Add Decision Tree feature importance analysis.

Decision Tree classifier computes feature importance scores based on how much each feature contributes to reducing impurity at tree splits. This provides interpretable feature rankings for understanding which molecular features are most important for distinguishing between different states.

Parameters

comparison_namestr

Name of the comparison to analyze

analysis_namestr

Name to store the analysis results

criterionstr, default=”gini”

Function to measure quality of splits (“gini” or “entropy”)

splitterstr, default=”best”

Strategy to split at each node (“best” or “random”)

max_depthint, optional, default=3

Maximum depth of tree. None means unlimited depth

min_samples_splitint, default=2

Minimum samples required to split an internal node

min_samples_leafint, default=1

Minimum samples required to be at a leaf node

min_weight_fraction_leaffloat, default=0.0

Minimum weighted fraction of sum total of weights required at leaf

max_featuresstr, optional

Number of features to consider when looking for best split

random_stateint, optional

Random state for reproducible results

max_leaf_nodesint, optional

Maximum number of leaf nodes in best-first manner

min_impurity_decreasefloat, default=0.0

Minimum impurity decrease required to make a split

class_weightstr, optional

Weights associated with classes (“balanced” or None)
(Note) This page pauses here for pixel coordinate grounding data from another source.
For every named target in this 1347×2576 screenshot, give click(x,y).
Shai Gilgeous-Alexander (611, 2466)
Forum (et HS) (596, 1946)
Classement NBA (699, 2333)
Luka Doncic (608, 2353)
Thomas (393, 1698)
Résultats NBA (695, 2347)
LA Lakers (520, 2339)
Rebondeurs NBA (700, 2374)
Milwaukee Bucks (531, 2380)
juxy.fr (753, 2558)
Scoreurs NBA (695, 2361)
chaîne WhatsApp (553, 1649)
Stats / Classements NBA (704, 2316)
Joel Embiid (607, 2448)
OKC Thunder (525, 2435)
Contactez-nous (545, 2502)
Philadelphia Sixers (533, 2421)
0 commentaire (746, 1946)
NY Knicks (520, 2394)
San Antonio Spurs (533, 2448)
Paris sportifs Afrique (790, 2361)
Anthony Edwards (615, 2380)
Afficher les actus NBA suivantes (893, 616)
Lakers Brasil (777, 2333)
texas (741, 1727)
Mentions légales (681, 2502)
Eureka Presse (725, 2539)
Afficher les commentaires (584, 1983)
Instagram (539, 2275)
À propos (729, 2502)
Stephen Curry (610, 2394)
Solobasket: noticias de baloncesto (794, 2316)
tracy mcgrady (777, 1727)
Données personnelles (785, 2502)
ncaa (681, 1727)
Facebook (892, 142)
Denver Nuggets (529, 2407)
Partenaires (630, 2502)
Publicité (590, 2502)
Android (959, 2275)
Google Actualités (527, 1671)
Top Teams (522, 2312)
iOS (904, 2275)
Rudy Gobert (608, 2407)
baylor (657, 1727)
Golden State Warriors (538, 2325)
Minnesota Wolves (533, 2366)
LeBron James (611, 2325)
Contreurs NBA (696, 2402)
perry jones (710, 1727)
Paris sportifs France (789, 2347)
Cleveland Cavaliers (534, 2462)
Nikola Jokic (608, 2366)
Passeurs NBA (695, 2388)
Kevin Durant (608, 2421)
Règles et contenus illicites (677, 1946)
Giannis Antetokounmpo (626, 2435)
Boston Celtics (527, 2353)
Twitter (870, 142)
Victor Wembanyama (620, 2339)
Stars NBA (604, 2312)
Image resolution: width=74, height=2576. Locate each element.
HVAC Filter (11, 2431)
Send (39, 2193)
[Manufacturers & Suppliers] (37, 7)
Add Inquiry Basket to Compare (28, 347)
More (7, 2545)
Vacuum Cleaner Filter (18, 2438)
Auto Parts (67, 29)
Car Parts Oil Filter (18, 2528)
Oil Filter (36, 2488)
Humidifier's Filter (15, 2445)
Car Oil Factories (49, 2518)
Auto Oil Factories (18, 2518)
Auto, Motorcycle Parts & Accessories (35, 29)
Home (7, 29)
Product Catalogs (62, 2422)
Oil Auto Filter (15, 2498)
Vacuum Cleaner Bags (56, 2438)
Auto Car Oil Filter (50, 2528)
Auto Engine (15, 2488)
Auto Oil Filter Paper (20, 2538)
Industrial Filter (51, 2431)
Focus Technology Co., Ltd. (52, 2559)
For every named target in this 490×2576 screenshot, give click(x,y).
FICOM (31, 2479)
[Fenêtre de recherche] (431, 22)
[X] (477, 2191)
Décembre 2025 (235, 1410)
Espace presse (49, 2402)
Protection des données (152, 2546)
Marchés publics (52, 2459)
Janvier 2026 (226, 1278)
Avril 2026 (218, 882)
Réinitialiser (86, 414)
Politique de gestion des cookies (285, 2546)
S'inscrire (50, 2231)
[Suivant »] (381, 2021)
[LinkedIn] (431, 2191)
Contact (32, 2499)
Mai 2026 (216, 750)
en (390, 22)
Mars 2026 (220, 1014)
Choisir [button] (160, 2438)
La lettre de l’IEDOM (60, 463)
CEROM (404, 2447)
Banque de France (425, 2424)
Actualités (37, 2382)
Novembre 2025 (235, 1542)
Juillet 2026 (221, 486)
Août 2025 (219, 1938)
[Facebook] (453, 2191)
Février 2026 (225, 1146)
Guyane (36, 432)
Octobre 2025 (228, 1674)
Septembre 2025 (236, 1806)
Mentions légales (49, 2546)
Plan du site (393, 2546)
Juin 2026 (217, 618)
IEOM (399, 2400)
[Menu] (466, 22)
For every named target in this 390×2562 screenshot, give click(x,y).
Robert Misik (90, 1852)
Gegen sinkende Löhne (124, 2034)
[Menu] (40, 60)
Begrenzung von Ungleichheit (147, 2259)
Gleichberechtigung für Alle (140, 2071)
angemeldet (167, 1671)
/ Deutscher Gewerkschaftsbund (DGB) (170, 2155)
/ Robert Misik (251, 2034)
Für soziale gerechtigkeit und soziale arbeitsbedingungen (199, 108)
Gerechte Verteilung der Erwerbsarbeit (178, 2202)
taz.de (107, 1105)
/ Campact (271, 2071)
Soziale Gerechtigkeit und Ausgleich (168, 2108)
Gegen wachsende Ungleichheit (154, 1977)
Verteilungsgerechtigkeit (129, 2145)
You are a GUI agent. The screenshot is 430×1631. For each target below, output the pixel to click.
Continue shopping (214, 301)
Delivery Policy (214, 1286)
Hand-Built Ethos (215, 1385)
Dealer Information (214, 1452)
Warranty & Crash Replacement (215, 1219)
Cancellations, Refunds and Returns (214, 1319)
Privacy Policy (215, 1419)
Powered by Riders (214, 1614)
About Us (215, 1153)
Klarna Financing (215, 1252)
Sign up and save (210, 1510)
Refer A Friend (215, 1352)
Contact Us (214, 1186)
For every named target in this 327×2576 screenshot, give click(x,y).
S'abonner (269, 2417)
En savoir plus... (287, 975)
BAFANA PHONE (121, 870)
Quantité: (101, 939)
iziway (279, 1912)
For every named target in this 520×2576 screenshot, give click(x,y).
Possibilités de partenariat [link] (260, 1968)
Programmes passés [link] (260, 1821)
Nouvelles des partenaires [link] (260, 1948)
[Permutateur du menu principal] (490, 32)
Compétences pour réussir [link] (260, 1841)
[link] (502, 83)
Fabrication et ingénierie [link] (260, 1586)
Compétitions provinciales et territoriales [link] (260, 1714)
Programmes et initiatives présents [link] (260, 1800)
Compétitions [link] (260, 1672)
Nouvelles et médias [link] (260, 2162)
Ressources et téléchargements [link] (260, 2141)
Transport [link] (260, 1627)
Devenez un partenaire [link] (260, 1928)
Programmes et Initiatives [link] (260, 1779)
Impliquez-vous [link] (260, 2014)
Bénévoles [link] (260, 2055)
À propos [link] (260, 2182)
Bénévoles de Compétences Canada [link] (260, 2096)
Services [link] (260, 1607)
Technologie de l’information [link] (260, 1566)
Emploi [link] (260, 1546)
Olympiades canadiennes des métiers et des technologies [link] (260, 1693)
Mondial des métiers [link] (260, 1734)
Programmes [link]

ccp_alphafloat, default=0.0

Complexity parameter for Minimal Cost-Complexity Pruning

max_samplesint, optional

Maximum number of samples to use for training. If None, automatically calculated based on max_memory_gb from pipeline. Use this to manually override memory-based sampling (e.g., max_samples=50000 for large datasets).

forcebool, default=False

Whether to overwrite existing analysis with same name

Returns

None

Adds Decision Tree feature importance results to pipeline data

Examples

>>> # Basic decision tree analysis
>>> pipeline.feature_importance.add.decision_tree(
...     "folded_vs_unfolded", 
...     "basic_tree"
... )
>>> # Decision tree with custom parameters
>>> pipeline.feature_importance.add.decision_tree(
...     "state_comparison",
...     "deep_tree",
...     max_depth=10,
...     min_samples_split=20,
...     random_state=42
... )
>>> # Decision tree with entropy criterion
>>> pipeline.feature_importance.add.decision_tree(
...     "conformational_states",
...     "entropy_tree",
...     criterion="entropy",
...     max_features="sqrt",
...     class_weight="balanced"
... )

Notes

Decision trees provide interpretable feature importance based on split criteria. Higher importance scores indicate features that contribute more to reducing impurity when making classification decisions.

Uses sklearn.tree.DecisionTreeClassifier internally.